• Problem requirements:
Revise the rows from the line with "You are a computer-use agent. Viewport: 905px" to the line with "tap(867, 144)", changing "red" to "green" and leaving everything else as it is.

• Data excerpts:
.....

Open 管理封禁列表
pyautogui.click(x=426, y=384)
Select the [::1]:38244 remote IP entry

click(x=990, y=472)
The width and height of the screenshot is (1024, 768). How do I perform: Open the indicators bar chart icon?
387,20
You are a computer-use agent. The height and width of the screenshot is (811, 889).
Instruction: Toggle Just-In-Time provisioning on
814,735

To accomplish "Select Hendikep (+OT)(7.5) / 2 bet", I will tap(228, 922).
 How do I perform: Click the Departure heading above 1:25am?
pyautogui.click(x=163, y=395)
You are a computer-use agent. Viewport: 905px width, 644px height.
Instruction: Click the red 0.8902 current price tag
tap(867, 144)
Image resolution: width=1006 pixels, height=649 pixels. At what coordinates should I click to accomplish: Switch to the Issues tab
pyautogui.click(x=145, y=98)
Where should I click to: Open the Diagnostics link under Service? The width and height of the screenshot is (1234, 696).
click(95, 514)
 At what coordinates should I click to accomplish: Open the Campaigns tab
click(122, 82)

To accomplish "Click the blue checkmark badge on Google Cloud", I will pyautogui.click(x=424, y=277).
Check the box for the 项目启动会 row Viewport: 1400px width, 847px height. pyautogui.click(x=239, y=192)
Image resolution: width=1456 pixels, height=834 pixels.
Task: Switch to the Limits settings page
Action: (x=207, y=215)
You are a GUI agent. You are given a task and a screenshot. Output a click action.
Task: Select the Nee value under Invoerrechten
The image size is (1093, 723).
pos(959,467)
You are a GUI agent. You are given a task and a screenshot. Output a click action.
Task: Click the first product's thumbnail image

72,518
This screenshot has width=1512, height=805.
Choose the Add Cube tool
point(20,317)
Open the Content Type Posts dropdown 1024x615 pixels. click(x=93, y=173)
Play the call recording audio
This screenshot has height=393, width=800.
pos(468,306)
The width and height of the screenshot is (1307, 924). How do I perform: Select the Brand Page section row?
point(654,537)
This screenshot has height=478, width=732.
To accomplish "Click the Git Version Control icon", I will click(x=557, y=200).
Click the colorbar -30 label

.....

• Completed task:
You are a computer-use agent. Viewport: 905px width, 644px height.
Instruction: Click the green 0.8902 current price tag
tap(867, 144)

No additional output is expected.